While digital technologies have undoubtedly created new goods/services and boosted productivity in some activities (e.g. Brynjolfsson and McAfee 2015), there is also evidence that productivity gains from these technologies have sometimes fallen well below expectations (e.g. Acemoglu et al. 2016). Either way, over the past 40 years, waves of digital technologies – including personal computers, numerically controlled machinery, robotics, and office automation – have increased inequality. This is both because some of these technologies, such as personal computers, have been highly complementary to more educated workers (Autor et al. 1998, Autor et al. 2003, Goldin and Katz 2008), and because many of these tools have been used to automate work, with unequal impacts on different types of workers (Autor et al. 2003, Acemoglu and Restrepo 2022a, 2022b).
Unfortunately, the currently predominant direction for AI emphasises automation, displacement of skilled labour, and diminished worker voice due to stepped-up monitoring and surveillance. There is an alternative, ‘human-complementary’ path that could contribute more to productivity growth and could help reduce economic inequality. However, getting onto this other path would require substantial policy effort, including in both the US and Europe.
Automation – the substitution of machines and, more recently, algorithms for tasks previously performed by humans – has been a constant since at least the beginning of the Industrial Revolution, widening inequality. The automation of blue-collar and office jobs using digital technologies has been an important driver of the rise in inequality since the 1980s (Acemoglu and Restrepo 2022a).
It is inevitable that AI systems will be used for some automation, both for technical and business strategy reasons. On the technical front, a major barrier to pre-AI forms of automation has been that many service and production tasks demand flexibility, judgement, and common sense – which have historically required a human decision maker. Artificial intelligence, especially generative AI, can potentially master such tasks (Susskind 2021). A broad swath of computer security tasks that used to be performed by skilled human operators can now be performed by AI bots. Similarly, generative AI systems can write advertising copy, parse legal documents, transcribe physicians’ medical notes, and perform language translation. Currently, the technologies driving this new form of automation are immature, but they could contribute to sizeable productivity gains as costs fall and reliability improves.
Businesses may also choose machines over workers for reasons other than productivity. Automation appeals to managers who are seeking greater consistency and less opposition from organised or unorganised labour (Acemoglu and Johnson 2023).
But there is another path available. We can harness the power of generative AI to complement workers and create productive new tasks for them, instead of just automating work.
In much of the 20th century, automation of traditional work alongside creation of new tasks proceeded in relative balance, and was foundational to wage and employment growth, underpinning shared prosperity. New technologies both displaced existing tasks and complemented humans, enabling them to perform higher-quality work and generating new tasks (Acemoglu and Restrepo 2018, Autor et al. 2022, Acemoglu and Johnson 2023).

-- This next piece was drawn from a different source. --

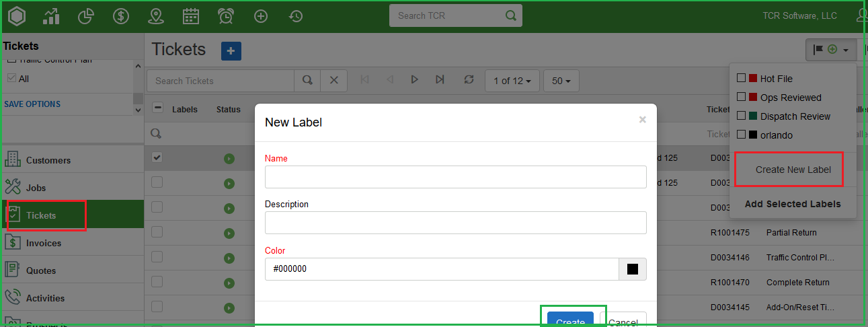Check the Dispatch Review label checkbox
This screenshot has width=868, height=327.
(x=742, y=116)
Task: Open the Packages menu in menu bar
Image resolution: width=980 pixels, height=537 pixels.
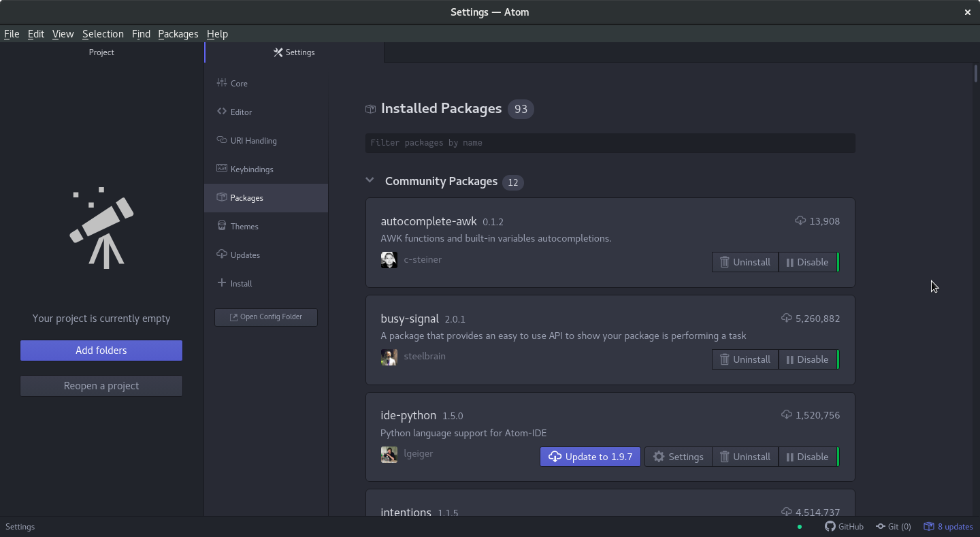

Sometime around 1980, however, this balance was lost. While automation has maintained its pace or even accelerated over the ensuing five decades, the offsetting force of new task creation has slowed, particularly for workers without four-year college degrees (Acemoglu and Restrepo 2019, Autor et al. 2022). Non-college workers have been displaced from factories and offices by computerisation and, for blue-collar workers, also by import competition (Autor et al. 2013), but no new equivalently well-paid opportunities have emerged to attract these workers. As a result, non-college educated workers are increasingly found in low-paid services such as cleaning, security, food service, recreation, and entertainment. These jobs are socially valuable, but they require little specialised education, training, or expertise, and hence pay poorly.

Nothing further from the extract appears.